DATASET RECORDS START
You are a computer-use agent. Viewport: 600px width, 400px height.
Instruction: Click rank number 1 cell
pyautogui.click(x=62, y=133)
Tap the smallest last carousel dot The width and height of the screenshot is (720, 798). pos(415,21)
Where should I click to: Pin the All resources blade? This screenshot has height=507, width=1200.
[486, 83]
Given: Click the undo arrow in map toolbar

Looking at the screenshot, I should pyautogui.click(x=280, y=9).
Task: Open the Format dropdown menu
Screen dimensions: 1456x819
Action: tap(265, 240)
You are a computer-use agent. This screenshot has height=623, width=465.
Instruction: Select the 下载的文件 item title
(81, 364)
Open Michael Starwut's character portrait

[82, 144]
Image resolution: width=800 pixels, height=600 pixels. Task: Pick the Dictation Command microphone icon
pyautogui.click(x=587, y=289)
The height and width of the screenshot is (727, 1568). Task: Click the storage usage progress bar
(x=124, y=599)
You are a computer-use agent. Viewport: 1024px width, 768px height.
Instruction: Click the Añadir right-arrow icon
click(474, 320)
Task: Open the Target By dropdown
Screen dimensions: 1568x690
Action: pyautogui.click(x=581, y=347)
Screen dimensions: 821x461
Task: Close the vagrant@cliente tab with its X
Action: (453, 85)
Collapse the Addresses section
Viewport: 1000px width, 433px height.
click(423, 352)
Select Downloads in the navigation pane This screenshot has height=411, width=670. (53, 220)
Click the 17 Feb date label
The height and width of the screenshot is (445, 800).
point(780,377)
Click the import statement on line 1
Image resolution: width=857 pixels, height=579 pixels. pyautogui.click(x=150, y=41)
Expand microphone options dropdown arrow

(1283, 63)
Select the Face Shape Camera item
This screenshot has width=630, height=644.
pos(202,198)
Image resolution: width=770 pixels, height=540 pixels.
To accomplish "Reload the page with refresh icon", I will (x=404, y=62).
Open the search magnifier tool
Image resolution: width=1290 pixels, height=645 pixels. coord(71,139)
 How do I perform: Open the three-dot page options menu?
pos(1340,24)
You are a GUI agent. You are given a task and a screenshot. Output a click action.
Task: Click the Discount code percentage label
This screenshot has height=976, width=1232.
DATASET RECORDS END
■ REQUIREMENT: In full and exactly as written, repeat the data.

■ RESULT OF THIS TASK:
You are a computer-use agent. Viewport: 600px width, 400px height.
Instruction: Click rank number 1 cell
pyautogui.click(x=62, y=133)
Tap the smallest last carousel dot The width and height of the screenshot is (720, 798). pos(415,21)
Where should I click to: Pin the All resources blade? This screenshot has height=507, width=1200.
[486, 83]
Given: Click the undo arrow in map toolbar

Looking at the screenshot, I should pyautogui.click(x=280, y=9).
Task: Open the Format dropdown menu
Screen dimensions: 1456x819
Action: tap(265, 240)
You are a computer-use agent. This screenshot has height=623, width=465.
Instruction: Select the 下载的文件 item title
(81, 364)
Open Michael Starwut's character portrait

[82, 144]
Image resolution: width=800 pixels, height=600 pixels. Task: Pick the Dictation Command microphone icon
pyautogui.click(x=587, y=289)
The height and width of the screenshot is (727, 1568). Task: Click the storage usage progress bar
(x=124, y=599)
You are a computer-use agent. Viewport: 1024px width, 768px height.
Instruction: Click the Añadir right-arrow icon
click(474, 320)
Task: Open the Target By dropdown
Screen dimensions: 1568x690
Action: pyautogui.click(x=581, y=347)
Screen dimensions: 821x461
Task: Close the vagrant@cliente tab with its X
Action: (453, 85)
Collapse the Addresses section
Viewport: 1000px width, 433px height.
click(423, 352)
Select Downloads in the navigation pane This screenshot has height=411, width=670. (53, 220)
Click the 17 Feb date label
The height and width of the screenshot is (445, 800).
point(780,377)
Click the import statement on line 1
Image resolution: width=857 pixels, height=579 pixels. pyautogui.click(x=150, y=41)
Expand microphone options dropdown arrow

(1283, 63)
Select the Face Shape Camera item
This screenshot has width=630, height=644.
pos(202,198)
Image resolution: width=770 pixels, height=540 pixels.
To accomplish "Reload the page with refresh icon", I will (x=404, y=62).
Open the search magnifier tool
Image resolution: width=1290 pixels, height=645 pixels. coord(71,139)
 How do I perform: Open the three-dot page options menu?
pos(1340,24)
You are a GUI agent. You are given a task and a screenshot. Output a click action.
Task: Click the Discount code percentage label
This screenshot has height=976, width=1232.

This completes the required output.